Set exercise =
Put every line of the data below into a numbered list, leaving out blank lines.

Data records =
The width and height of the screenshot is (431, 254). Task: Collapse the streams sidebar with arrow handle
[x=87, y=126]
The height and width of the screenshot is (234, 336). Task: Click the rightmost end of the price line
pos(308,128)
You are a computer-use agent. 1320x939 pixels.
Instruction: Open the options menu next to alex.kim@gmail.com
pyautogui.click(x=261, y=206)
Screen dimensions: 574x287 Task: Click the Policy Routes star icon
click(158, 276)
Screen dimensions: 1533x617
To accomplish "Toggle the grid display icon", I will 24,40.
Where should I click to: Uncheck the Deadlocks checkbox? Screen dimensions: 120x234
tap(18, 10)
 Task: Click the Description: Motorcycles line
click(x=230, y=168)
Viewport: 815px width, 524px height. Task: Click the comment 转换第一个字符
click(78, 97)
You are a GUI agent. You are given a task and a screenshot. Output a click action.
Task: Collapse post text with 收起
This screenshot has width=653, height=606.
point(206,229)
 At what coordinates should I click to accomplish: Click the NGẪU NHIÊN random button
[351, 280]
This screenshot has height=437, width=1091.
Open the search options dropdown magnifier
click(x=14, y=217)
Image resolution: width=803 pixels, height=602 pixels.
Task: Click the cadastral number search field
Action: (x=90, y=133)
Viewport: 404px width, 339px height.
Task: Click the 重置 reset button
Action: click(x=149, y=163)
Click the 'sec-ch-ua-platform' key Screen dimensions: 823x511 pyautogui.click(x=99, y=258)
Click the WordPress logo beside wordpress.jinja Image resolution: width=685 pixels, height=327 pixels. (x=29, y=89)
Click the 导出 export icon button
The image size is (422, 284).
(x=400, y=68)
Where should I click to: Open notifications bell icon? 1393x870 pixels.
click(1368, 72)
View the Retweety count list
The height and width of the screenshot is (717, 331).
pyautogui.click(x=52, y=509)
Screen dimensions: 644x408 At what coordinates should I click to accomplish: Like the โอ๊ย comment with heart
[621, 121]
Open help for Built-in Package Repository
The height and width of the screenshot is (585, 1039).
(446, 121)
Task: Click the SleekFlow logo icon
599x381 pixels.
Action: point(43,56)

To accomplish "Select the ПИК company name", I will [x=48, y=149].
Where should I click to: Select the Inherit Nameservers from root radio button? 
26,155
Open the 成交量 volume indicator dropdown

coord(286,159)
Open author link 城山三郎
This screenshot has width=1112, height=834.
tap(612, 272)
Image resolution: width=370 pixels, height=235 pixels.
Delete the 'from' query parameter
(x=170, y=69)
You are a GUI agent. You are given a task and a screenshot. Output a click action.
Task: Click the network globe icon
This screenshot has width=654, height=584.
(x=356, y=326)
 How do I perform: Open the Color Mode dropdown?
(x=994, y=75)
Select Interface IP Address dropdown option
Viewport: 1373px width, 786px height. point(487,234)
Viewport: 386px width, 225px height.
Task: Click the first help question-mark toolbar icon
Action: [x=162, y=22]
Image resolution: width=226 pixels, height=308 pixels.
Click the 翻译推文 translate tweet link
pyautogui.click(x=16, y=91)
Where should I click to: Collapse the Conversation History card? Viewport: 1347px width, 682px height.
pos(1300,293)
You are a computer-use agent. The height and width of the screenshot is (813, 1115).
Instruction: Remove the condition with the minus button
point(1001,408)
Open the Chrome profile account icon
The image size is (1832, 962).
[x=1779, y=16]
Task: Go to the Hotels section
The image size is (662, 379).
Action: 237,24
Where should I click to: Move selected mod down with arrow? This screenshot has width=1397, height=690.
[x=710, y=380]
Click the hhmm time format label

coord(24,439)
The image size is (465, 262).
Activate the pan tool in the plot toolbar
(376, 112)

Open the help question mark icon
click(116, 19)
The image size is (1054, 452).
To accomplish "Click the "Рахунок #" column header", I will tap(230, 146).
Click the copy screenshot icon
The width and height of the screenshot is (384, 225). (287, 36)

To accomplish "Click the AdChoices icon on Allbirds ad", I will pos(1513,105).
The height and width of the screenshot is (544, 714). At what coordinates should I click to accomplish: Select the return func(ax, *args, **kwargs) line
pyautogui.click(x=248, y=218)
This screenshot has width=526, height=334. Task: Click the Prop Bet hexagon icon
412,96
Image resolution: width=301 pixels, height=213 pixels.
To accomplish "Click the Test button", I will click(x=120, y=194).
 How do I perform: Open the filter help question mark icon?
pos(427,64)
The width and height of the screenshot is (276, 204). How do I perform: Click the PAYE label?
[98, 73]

Reply =
1. The width and height of the screenshot is (431, 254). Task: Collapse the streams sidebar with arrow handle
2. [x=87, y=126]
3. The height and width of the screenshot is (234, 336). Task: Click the rightmost end of the price line
4. pos(308,128)
5. You are a computer-use agent. 1320x939 pixels.
6. Instruction: Open the options menu next to alex.kim@gmail.com
7. pyautogui.click(x=261, y=206)
8. Screen dimensions: 574x287 Task: Click the Policy Routes star icon
9. click(158, 276)
10. Screen dimensions: 1533x617
11. To accomplish "Toggle the grid display icon", I will 24,40.
12. Where should I click to: Uncheck the Deadlocks checkbox? Screen dimensions: 120x234
13. tap(18, 10)
14.  Task: Click the Description: Motorcycles line
15. click(x=230, y=168)
16. Viewport: 815px width, 524px height. Task: Click the comment 转换第一个字符
17. click(78, 97)
18. You are a GUI agent. You are given a task and a screenshot. Output a click action.
19. Task: Collapse post text with 收起
20. This screenshot has width=653, height=606.
21. point(206,229)
22.  At what coordinates should I click to accomplish: Click the NGẪU NHIÊN random button
23. [351, 280]
24. This screenshot has height=437, width=1091.
25. Open the search options dropdown magnifier
26. click(x=14, y=217)
27. Image resolution: width=803 pixels, height=602 pixels.
28. Task: Click the cadastral number search field
29. Action: (x=90, y=133)
30. Viewport: 404px width, 339px height.
31. Task: Click the 重置 reset button
32. Action: click(x=149, y=163)
33. Click the 'sec-ch-ua-platform' key Screen dimensions: 823x511 pyautogui.click(x=99, y=258)
34. Click the WordPress logo beside wordpress.jinja Image resolution: width=685 pixels, height=327 pixels. (x=29, y=89)
35. Click the 导出 export icon button
36. The image size is (422, 284).
37. (x=400, y=68)
38. Where should I click to: Open notifications bell icon? 1393x870 pixels.
39. click(1368, 72)
40. View the Retweety count list
41. The height and width of the screenshot is (717, 331).
42. pyautogui.click(x=52, y=509)
43. Screen dimensions: 644x408 At what coordinates should I click to accomplish: Like the โอ๊ย comment with heart
44. [621, 121]
45. Open help for Built-in Package Repository
46. The height and width of the screenshot is (585, 1039).
47. (446, 121)
48. Task: Click the SleekFlow logo icon
49. 599x381 pixels.
50. Action: point(43,56)
51. To accomplish "Select the ПИК company name", I will [x=48, y=149].
52. Where should I click to: Select the Inherit Nameservers from root radio button? 
53. 26,155
54. Open the 成交量 volume indicator dropdown
55. coord(286,159)
56. Open author link 城山三郎
57. This screenshot has width=1112, height=834.
58. tap(612, 272)
59. Image resolution: width=370 pixels, height=235 pixels.
60. Delete the 'from' query parameter
61. (x=170, y=69)
62. You are a GUI agent. You are given a task and a screenshot. Output a click action.
63. Task: Click the network globe icon
64. This screenshot has width=654, height=584.
65. (x=356, y=326)
66.  How do I perform: Open the Color Mode dropdown?
67. (x=994, y=75)
68. Select Interface IP Address dropdown option
69. Viewport: 1373px width, 786px height. point(487,234)
70. Viewport: 386px width, 225px height.
71. Task: Click the first help question-mark toolbar icon
72. Action: [x=162, y=22]
73. Image resolution: width=226 pixels, height=308 pixels.
74. Click the 翻译推文 translate tweet link
75. pyautogui.click(x=16, y=91)
76. Where should I click to: Collapse the Conversation History card? Viewport: 1347px width, 682px height.
77. pos(1300,293)
78. You are a computer-use agent. The height and width of the screenshot is (813, 1115).
79. Instruction: Remove the condition with the minus button
80. point(1001,408)
81. Open the Chrome profile account icon
82. The image size is (1832, 962).
83. [x=1779, y=16]
84. Task: Go to the Hotels section
85. The image size is (662, 379).
86. Action: 237,24
87. Where should I click to: Move selected mod down with arrow? This screenshot has width=1397, height=690.
88. [x=710, y=380]
89. Click the hhmm time format label
90. coord(24,439)
91. The image size is (465, 262).
92. Activate the pan tool in the plot toolbar
93. (376, 112)
94. Open the help question mark icon
95. click(116, 19)
96. The image size is (1054, 452).
97. To accomplish "Click the "Рахунок #" column header", I will tap(230, 146).
98. Click the copy screenshot icon
99. The width and height of the screenshot is (384, 225). (287, 36)
100. To accomplish "Click the AdChoices icon on Allbirds ad", I will pos(1513,105).
101. The height and width of the screenshot is (544, 714). At what coordinates should I click to accomplish: Select the return func(ax, *args, **kwargs) line
102. pyautogui.click(x=248, y=218)
103. This screenshot has width=526, height=334. Task: Click the Prop Bet hexagon icon
104. 412,96
105. Image resolution: width=301 pixels, height=213 pixels.
106. To accomplish "Click the Test button", I will click(x=120, y=194).
107.  How do I perform: Open the filter help question mark icon?
108. pos(427,64)
109. The width and height of the screenshot is (276, 204). How do I perform: Click the PAYE label?
110. [98, 73]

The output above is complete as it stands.